Le suddette disposizioni di indicazione obbligatoria del luogo di provenienza nell’etichetta delle carni suine trasformate, entrate in vigore il 31 gennaio 2021, a seguito di una proroga di due mesi concessa dal Mise per l’emergenza epidemiologica da Covid-19, consentono di sostenere i 5mila allevamenti nazionali di maiali messi in ginocchio dalla pandemia e dalla concorrenza sleale, smascherando l’inganno della carne straniera spacciata per italiana che ha fatto crollare i prezzi.

L’incertezza causata dalla pandemia accompagnerà il comparto suinicolo per i prossimi mesi in considerazione anche dell’aumento dei prezzi delle materie prime per l’alimentazione dei suini, che rappresentano quasi i due terzi del costo totale in allevamento. La crescita delle quotazioni di soia ed orzo e conseguentemente dei costi di produzione italiani sono la causa del primato italiano dei costi di produzione rispetto ai principali competitor europei. Il comparto zootecnico è una delle attività primarie per le aree svantaggiate dove le pratiche agronomiche tradizionali risultano di difficile applicazione, come nel caso della nostra regione.

È quindi necessario preservare tale attività a presidio del territorio e per fermare lo spopolamento, laddove un livello minimo di popolazione e la conservazione dell’ambiente naturale non sarebbero stati altrimenti assicurati.

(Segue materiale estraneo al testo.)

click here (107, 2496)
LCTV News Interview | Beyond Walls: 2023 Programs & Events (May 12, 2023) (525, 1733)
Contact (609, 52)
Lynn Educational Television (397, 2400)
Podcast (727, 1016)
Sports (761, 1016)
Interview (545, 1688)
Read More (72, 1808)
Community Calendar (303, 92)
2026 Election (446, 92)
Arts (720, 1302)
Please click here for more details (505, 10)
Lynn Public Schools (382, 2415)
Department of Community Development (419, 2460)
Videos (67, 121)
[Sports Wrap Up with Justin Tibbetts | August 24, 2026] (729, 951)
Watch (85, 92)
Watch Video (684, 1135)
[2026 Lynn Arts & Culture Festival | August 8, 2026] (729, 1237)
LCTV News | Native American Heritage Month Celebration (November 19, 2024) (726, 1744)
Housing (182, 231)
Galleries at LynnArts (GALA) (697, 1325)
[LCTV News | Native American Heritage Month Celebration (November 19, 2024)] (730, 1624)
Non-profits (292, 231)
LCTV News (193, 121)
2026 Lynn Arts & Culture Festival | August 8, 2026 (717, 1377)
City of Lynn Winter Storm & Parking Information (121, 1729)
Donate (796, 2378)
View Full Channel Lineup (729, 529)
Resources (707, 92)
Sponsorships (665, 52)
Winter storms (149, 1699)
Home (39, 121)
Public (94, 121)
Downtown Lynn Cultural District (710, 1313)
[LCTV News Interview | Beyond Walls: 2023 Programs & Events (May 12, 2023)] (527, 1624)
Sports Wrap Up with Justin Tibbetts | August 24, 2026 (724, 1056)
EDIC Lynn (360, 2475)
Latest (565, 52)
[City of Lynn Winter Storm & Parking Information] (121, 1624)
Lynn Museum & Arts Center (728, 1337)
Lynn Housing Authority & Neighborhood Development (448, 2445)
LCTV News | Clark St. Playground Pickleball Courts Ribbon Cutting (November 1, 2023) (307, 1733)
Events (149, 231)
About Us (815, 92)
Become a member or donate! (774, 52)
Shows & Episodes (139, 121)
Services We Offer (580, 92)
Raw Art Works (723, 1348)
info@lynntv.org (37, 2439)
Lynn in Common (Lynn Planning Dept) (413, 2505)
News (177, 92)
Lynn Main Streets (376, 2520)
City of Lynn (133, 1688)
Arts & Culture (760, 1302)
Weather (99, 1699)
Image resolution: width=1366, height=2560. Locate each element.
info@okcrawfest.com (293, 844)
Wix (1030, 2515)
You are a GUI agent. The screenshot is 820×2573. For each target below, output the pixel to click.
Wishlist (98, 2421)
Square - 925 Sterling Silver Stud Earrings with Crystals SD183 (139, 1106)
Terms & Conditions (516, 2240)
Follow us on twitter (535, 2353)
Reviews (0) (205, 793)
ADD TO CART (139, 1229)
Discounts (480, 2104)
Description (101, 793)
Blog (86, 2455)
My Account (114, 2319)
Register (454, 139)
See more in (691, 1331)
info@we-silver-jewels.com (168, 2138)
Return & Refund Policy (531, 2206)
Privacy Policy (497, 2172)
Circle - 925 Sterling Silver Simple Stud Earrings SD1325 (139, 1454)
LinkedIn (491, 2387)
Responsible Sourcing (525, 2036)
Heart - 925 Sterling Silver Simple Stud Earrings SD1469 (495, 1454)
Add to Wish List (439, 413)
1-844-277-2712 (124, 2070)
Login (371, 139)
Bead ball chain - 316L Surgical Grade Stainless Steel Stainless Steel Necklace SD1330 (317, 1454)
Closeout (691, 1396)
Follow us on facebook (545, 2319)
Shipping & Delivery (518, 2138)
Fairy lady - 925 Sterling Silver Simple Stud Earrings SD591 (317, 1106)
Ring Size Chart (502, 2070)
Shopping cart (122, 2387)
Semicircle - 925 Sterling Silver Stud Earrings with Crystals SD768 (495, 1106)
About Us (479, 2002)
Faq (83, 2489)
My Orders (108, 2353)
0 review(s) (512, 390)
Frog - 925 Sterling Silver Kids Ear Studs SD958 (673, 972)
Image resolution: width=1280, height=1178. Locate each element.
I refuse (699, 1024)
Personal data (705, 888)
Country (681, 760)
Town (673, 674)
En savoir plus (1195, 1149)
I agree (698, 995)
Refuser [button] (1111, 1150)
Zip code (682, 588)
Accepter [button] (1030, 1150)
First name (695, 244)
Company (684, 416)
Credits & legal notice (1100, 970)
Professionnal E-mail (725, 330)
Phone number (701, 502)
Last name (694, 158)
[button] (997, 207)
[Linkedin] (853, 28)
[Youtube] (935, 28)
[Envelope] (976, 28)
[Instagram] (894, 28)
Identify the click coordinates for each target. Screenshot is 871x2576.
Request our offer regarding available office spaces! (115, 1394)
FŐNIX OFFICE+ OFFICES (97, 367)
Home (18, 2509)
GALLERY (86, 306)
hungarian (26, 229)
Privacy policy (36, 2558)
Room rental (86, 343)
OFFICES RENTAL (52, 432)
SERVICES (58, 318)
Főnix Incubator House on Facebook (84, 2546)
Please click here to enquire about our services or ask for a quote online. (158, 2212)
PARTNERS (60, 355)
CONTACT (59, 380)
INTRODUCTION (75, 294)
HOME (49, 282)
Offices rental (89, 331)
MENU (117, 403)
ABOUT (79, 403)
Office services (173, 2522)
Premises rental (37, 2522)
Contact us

Investire sulla filiera suinicola in Umbria è oltremodo strategico in considerazione anche da alcune analisi sulle proposte agricole mondiali al 2029 per le quali si stima che la carne suina sarà uno dei driver principali dell’aumento della domanda internazionale di carne, consentendo anche di invertire la tendenza che ha visto negli ultimi 10 anni la chiusura delle stalle che costituiscono un patrimonio economico e agroalimentare di enorme valore nella nostra regione. Per una maggiore competitività è necessario investire su innovazione, sostenibilità ambientale della filiera, sulla definizione di strumenti per la valorizzazione dei prodotti regionali. Oltre a ciò è importantissimo assicurare la sostenibilità economica di tutte le fasi della filiera”.